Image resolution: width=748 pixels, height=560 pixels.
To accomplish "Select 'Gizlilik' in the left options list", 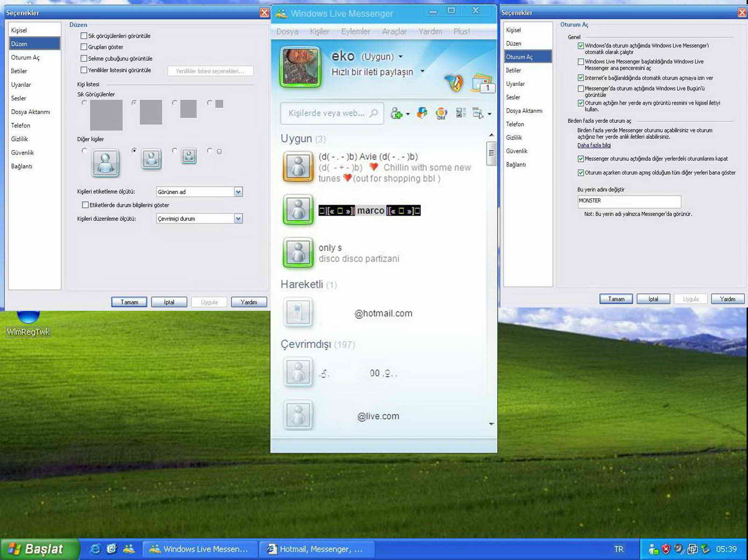I will pos(20,139).
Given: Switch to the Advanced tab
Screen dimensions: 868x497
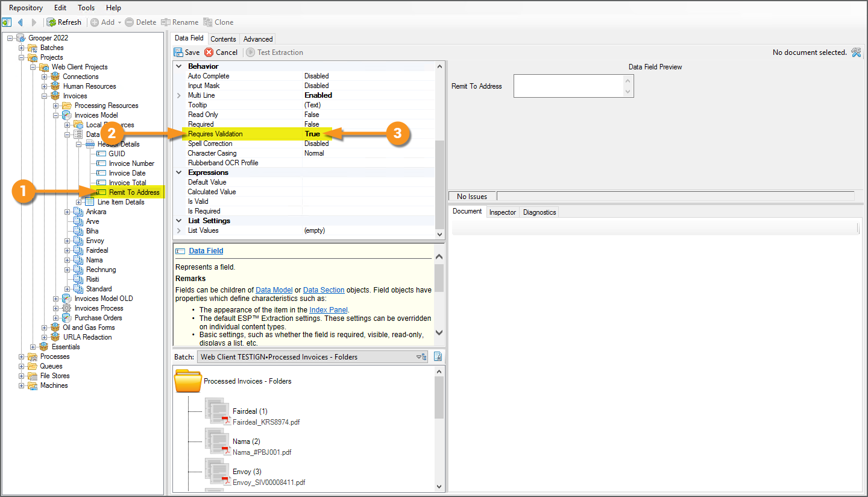Looking at the screenshot, I should 258,39.
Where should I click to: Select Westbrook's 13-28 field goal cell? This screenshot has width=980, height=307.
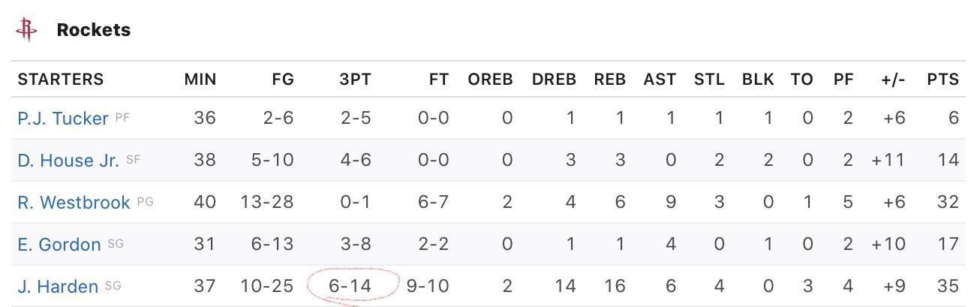tap(267, 203)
────
EXERCISE AIM:
The needed output is the lines from the one with "Screen dimensions: 868x497" through the end of the listing, written out exactly, both ends included, pictures excluded.

TASK RESPONSE:
Screen dimensions: 868x497
Looking at the screenshot, I should 258,39.
Where should I click to: Select Westbrook's 13-28 field goal cell? This screenshot has width=980, height=307.
tap(267, 203)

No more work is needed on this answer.